2002-2003 • The Agreed Framework breaks down as the United States claims North Korea admitted to running a secret uranium-enrichment program, and North Korea denies it. North Korea withdraws from the NPT.
2003 • Six-Party Talks (South and North Korea, China, Japan, Russia and the United States) open in August.
2005 • Sept. 19: Six-Party Talks produce a joint declaration in which North Korea commits to abandon its pursuit of nuclear weapons and implement International Atomic Energy Agency safeguards and the terms of the NPT in exchange for a U.S. assertion that it has no intention of attacking North Korea.
2006 • Oct. 9: North Korea conducts its first nuclear test, which prompts U.N. Security Council condemnations and trade sanctions. A low yield from the test leaves question whether North Korea could successfully detonate a nuclear device.
2007 • The six parties agree to two action plans in February and October in which North Korea commits to halting operations at Yongbyon and then starting to disable the reactor in exchange for a series of political, economic and energy concessions from the United States and its allies.
2008 • Pyongyang declares 15 nuclear sites and 30 kilograms of plutonium in June; in exchange, President George W. Bush rescinds some trade restrictions, waives some sanctions and announces a plan to remove North Korea from the list of state sponsors of terrorism. The State Department announces preliminary agreement with North Korea on verification, but discussions break down by December.
2009 • Pyongyang rebuffs Obama administration efforts to revive the Six-Party Talks, ejects monitors from its nuclear facilities and tests a second nuclear device. That test is successful and erases ambiguity about whether North Korea had fully crossed the nuclear threshold. First bilateral meetings take place in December.
2011 • Kim Jong Un takes power in Pyongyang after the death of his father, Kim Jong Il.
2012 • North Korean nuclear operations are briefly suspended in exchange for a pledge of tons of food aid after months of negotiations. The deal breaks down within weeks when North Korea launches a long-range rocket.
2013-2014 • Diplomacy stalls as Washington and its allies ratchet up sanctions.

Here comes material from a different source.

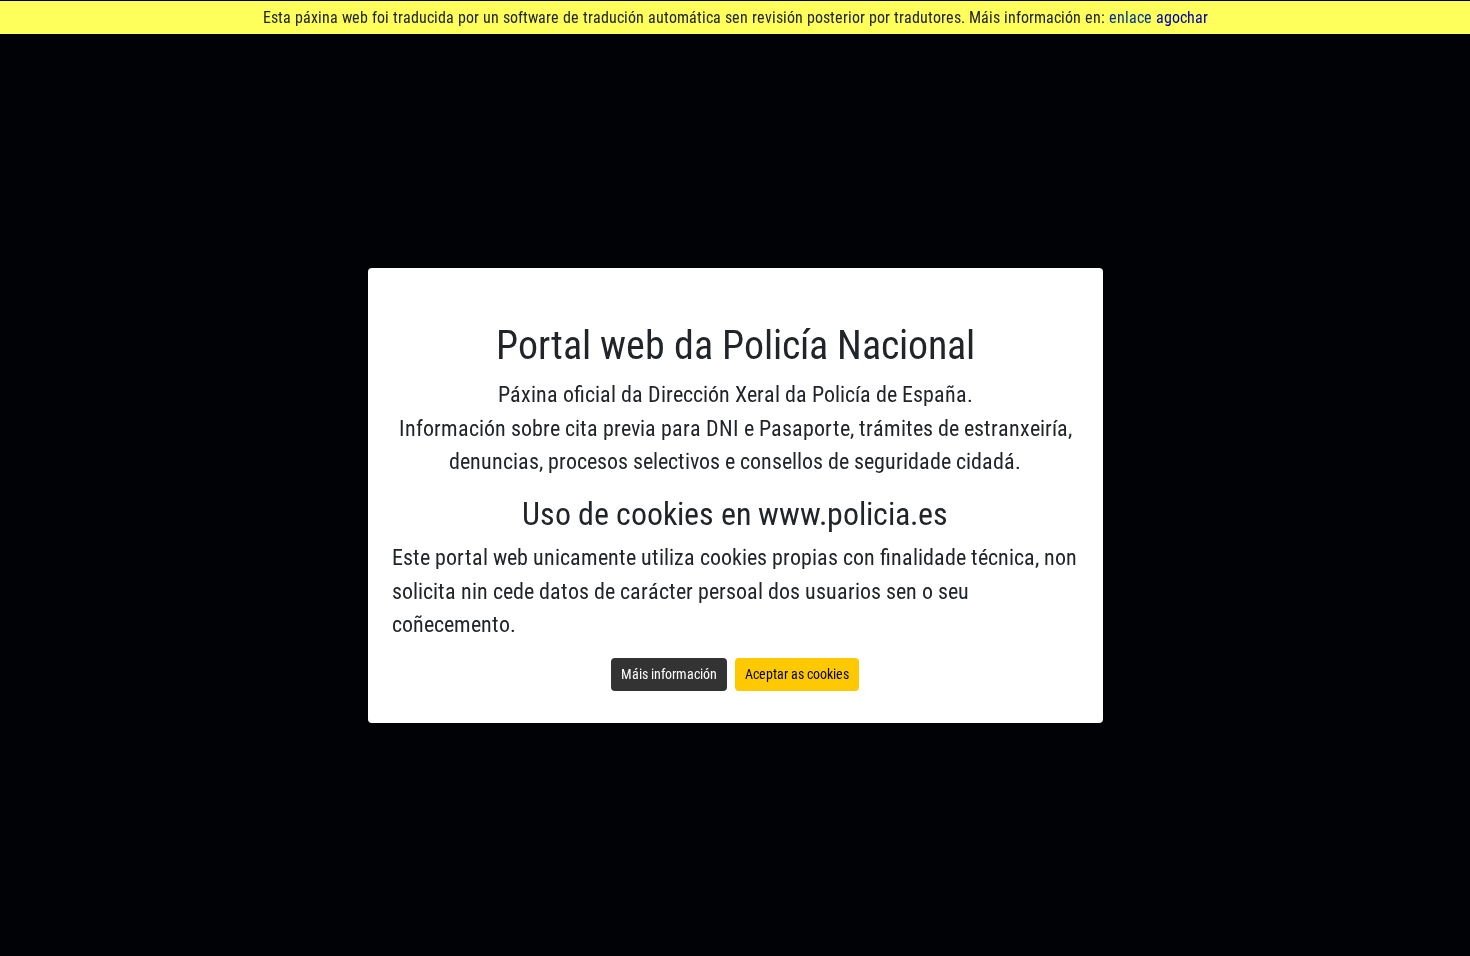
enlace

North Korea carries out nuclear tests and increases testing of ballistic missiles.
2017 • President Donald Trump redesignates North Korea a state sponsor of terrorism after Pyongyang conducts its sixth nuclear test. Pyongyang boasts it can reach U.S. soil with nuclear-tipped intercontinental ballistic missiles, and the Trump administration threatens a military strike.
2018 • March: South Korea’s national security adviser announces in Washington that President Trump has accepted an invitation to meet Kim Jong Un in Pyongyang. This follows diplomatic overtures between North and South spurred by the Winter Olympic Games, hosted by South Korea.
2018 • June 12: Kim and Trump hold a historic meeting in Singapore, issuing a joint declaration pledging to pursue lasting peace and complete denuclearization of the Korean Peninsula.
2019 • Feb. 27-28: Second Trump-Kim summit ends early without an agreement when leaders disagree over the terms of a deal, including sanctions relief and denuclearization.
2019 • June 30: President Trump becomes the first sitting U.S. president to set foot in North Korea when he steps across the border at Panmunjom to meet Kim; the two agree to restart stalled nuclear negotiations.